## Input data
>>
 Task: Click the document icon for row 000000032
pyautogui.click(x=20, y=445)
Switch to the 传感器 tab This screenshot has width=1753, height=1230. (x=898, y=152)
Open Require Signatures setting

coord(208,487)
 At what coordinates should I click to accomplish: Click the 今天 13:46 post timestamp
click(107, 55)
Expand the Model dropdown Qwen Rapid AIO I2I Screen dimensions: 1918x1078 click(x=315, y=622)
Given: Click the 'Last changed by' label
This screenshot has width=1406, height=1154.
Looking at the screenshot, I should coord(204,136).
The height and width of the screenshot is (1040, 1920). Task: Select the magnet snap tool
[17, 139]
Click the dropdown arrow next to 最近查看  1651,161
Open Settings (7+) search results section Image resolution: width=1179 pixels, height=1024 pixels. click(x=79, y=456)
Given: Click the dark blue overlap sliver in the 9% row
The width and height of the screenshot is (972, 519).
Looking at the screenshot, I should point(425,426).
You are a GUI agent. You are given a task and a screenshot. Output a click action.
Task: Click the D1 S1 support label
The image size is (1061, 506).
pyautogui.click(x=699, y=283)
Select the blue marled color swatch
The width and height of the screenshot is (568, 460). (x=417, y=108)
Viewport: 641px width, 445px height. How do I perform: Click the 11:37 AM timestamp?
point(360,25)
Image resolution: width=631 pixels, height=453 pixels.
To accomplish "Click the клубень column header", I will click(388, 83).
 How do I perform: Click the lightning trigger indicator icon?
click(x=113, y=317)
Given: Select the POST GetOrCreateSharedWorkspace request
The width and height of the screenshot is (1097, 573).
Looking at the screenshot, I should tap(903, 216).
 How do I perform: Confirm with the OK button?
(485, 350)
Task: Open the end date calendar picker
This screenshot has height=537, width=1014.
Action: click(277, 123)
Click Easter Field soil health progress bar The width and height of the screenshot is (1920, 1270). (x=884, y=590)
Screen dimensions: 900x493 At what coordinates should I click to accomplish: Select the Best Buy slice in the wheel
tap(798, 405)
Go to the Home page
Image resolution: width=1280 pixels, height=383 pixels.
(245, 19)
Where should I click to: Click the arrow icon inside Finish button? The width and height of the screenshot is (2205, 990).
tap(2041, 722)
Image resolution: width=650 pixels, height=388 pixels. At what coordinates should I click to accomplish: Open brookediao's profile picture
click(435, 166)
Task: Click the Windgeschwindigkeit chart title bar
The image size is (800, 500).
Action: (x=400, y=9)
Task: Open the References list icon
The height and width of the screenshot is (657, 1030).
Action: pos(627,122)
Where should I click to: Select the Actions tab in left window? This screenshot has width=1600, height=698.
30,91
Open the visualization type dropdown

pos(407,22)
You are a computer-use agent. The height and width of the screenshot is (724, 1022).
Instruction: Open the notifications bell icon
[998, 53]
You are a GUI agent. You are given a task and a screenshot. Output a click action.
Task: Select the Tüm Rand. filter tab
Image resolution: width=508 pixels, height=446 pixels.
<<
## Exercise requirements
Copy every record above exactly as it appears.

## Solution to the problem
 Task: Click the document icon for row 000000032
pyautogui.click(x=20, y=445)
Switch to the 传感器 tab This screenshot has width=1753, height=1230. (x=898, y=152)
Open Require Signatures setting

coord(208,487)
 At what coordinates should I click to accomplish: Click the 今天 13:46 post timestamp
click(107, 55)
Expand the Model dropdown Qwen Rapid AIO I2I Screen dimensions: 1918x1078 click(x=315, y=622)
Given: Click the 'Last changed by' label
This screenshot has width=1406, height=1154.
Looking at the screenshot, I should coord(204,136).
The height and width of the screenshot is (1040, 1920). Task: Select the magnet snap tool
[17, 139]
Click the dropdown arrow next to 最近查看  1651,161
Open Settings (7+) search results section Image resolution: width=1179 pixels, height=1024 pixels. click(x=79, y=456)
Given: Click the dark blue overlap sliver in the 9% row
The width and height of the screenshot is (972, 519).
Looking at the screenshot, I should point(425,426).
You are a GUI agent. You are given a task and a screenshot. Output a click action.
Task: Click the D1 S1 support label
The image size is (1061, 506).
pyautogui.click(x=699, y=283)
Select the blue marled color swatch
The width and height of the screenshot is (568, 460). (x=417, y=108)
Viewport: 641px width, 445px height. How do I perform: Click the 11:37 AM timestamp?
point(360,25)
Image resolution: width=631 pixels, height=453 pixels.
To accomplish "Click the клубень column header", I will click(388, 83).
 How do I perform: Click the lightning trigger indicator icon?
click(x=113, y=317)
Given: Select the POST GetOrCreateSharedWorkspace request
The width and height of the screenshot is (1097, 573).
Looking at the screenshot, I should tap(903, 216).
 How do I perform: Confirm with the OK button?
(485, 350)
Task: Open the end date calendar picker
This screenshot has height=537, width=1014.
Action: click(277, 123)
Click Easter Field soil health progress bar The width and height of the screenshot is (1920, 1270). (x=884, y=590)
Screen dimensions: 900x493 At what coordinates should I click to accomplish: Select the Best Buy slice in the wheel
tap(798, 405)
Go to the Home page
Image resolution: width=1280 pixels, height=383 pixels.
(245, 19)
Where should I click to: Click the arrow icon inside Finish button? The width and height of the screenshot is (2205, 990).
tap(2041, 722)
Image resolution: width=650 pixels, height=388 pixels. At what coordinates should I click to accomplish: Open brookediao's profile picture
click(435, 166)
Task: Click the Windgeschwindigkeit chart title bar
The image size is (800, 500).
Action: (x=400, y=9)
Task: Open the References list icon
The height and width of the screenshot is (657, 1030).
Action: pos(627,122)
Where should I click to: Select the Actions tab in left window? This screenshot has width=1600, height=698.
30,91
Open the visualization type dropdown

pos(407,22)
You are a computer-use agent. The height and width of the screenshot is (724, 1022).
Instruction: Open the notifications bell icon
[998, 53]
You are a GUI agent. You are given a task and a screenshot. Output a click action.
Task: Select the Tüm Rand. filter tab
Image resolution: width=508 pixels, height=446 pixels.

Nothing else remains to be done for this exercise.